Der Neuordnungsbereich soll die Strahlkraft der Selber Innenstadt erhöhen, indem er eine städtebaulich und funktional qualitätsvolle Verbindung des gewachsenen Geschäftszentrum Selbs mit einem auf einer Konversionsfläche am westlichen Innenstadtrand entwickelten Outlet-Center herstellt.

Der Selber Stadtrat hat diesbezüglich im Januar 2017 den Beschluss zur Aufstellung eines Bebauungsplans für große Teile des Masterplangebiets als Sondergebiet Einzelhandel getroffen. Im Dezember 2017 erging der Beschluss „Vorbereitende Untersuchungen“ durchzuführen um zu prüfen, inwieweit die Entwicklungsbedarfe in der Innenstadt die Ausweisung eins Sanierungsgebiets erforderlich machen.
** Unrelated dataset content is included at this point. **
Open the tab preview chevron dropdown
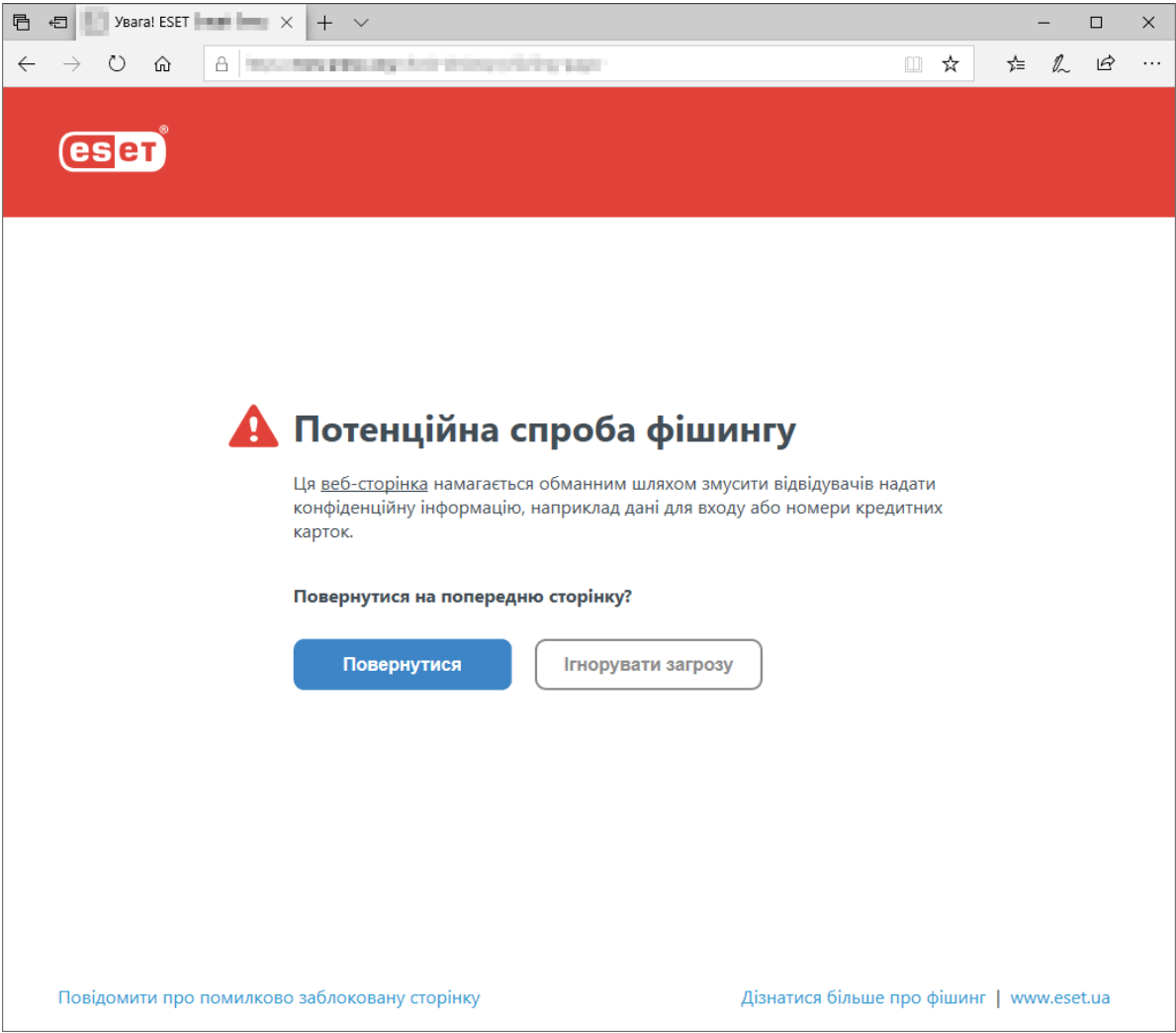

Mit den vorliegenden und am Mittwochabend im Stadtrat vorgestellten Vorbereitenden Untersuchungen erhält die Stadt Selb somit Aufschluss über die sozialen und städtebaulichen Strukturen sowie die Notwendigkeit einer Sanierungsmaßnahme in einem Teilbereich des Untersuchungsgebiets. Zudem werden Empfehlungen zu übergeordneten Zielsetzungen des Aufwertungsprozesses und der Neuordnung erarbeitet und konkrete Handlungsansätze  und Projekte formuliert.       

Die Vorbereitenden Untersuchungen mit Rahmenplan bauen auf der intensiven Beteiligung von Politik, Bürgern und Akteuren auf und sind im konstruktiven Dialog mit Verwaltung sowie mit Experten (insbes. Fachgutachten Einzelhandel, Verkehr) entstanden.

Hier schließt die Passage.